About this task: Your answer should be the entries, repeated exactly.

Stored items
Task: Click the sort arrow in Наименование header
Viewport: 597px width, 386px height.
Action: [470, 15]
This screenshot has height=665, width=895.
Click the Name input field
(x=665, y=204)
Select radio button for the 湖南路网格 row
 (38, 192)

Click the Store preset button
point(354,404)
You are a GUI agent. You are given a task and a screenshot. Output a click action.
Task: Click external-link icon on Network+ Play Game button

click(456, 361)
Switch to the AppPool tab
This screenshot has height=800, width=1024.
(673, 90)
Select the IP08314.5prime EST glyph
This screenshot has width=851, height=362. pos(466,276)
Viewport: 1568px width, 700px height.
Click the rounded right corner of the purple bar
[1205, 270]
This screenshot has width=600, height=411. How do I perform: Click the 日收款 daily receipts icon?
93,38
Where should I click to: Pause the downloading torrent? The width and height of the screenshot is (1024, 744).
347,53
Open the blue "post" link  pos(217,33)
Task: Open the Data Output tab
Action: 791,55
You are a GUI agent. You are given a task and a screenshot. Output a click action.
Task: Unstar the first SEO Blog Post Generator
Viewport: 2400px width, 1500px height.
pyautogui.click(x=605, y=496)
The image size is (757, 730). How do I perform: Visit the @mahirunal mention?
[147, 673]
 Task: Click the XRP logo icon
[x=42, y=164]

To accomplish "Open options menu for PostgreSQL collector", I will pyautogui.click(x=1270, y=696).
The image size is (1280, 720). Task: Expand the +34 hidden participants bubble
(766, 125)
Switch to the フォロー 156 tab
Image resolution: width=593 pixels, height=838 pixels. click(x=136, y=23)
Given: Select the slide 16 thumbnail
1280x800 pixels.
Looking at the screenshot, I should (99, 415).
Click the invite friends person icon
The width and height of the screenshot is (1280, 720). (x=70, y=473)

Written solution:
Task: Click the sort arrow in Наименование header
Viewport: 597px width, 386px height.
Action: [470, 15]
This screenshot has height=665, width=895.
Click the Name input field
(x=665, y=204)
Select radio button for the 湖南路网格 row
 (38, 192)

Click the Store preset button
point(354,404)
You are a GUI agent. You are given a task and a screenshot. Output a click action.
Task: Click external-link icon on Network+ Play Game button

click(456, 361)
Switch to the AppPool tab
This screenshot has height=800, width=1024.
(673, 90)
Select the IP08314.5prime EST glyph
This screenshot has width=851, height=362. pos(466,276)
Viewport: 1568px width, 700px height.
Click the rounded right corner of the purple bar
[1205, 270]
This screenshot has width=600, height=411. How do I perform: Click the 日收款 daily receipts icon?
93,38
Where should I click to: Pause the downloading torrent? The width and height of the screenshot is (1024, 744).
347,53
Open the blue "post" link  pos(217,33)
Task: Open the Data Output tab
Action: 791,55
You are a GUI agent. You are given a task and a screenshot. Output a click action.
Task: Unstar the first SEO Blog Post Generator
Viewport: 2400px width, 1500px height.
pyautogui.click(x=605, y=496)
The image size is (757, 730). How do I perform: Visit the @mahirunal mention?
[147, 673]
 Task: Click the XRP logo icon
[x=42, y=164]

To accomplish "Open options menu for PostgreSQL collector", I will pyautogui.click(x=1270, y=696).
The image size is (1280, 720). Task: Expand the +34 hidden participants bubble
(766, 125)
Switch to the フォロー 156 tab
Image resolution: width=593 pixels, height=838 pixels. click(x=136, y=23)
Given: Select the slide 16 thumbnail
1280x800 pixels.
Looking at the screenshot, I should (99, 415).
Click the invite friends person icon
The width and height of the screenshot is (1280, 720). (x=70, y=473)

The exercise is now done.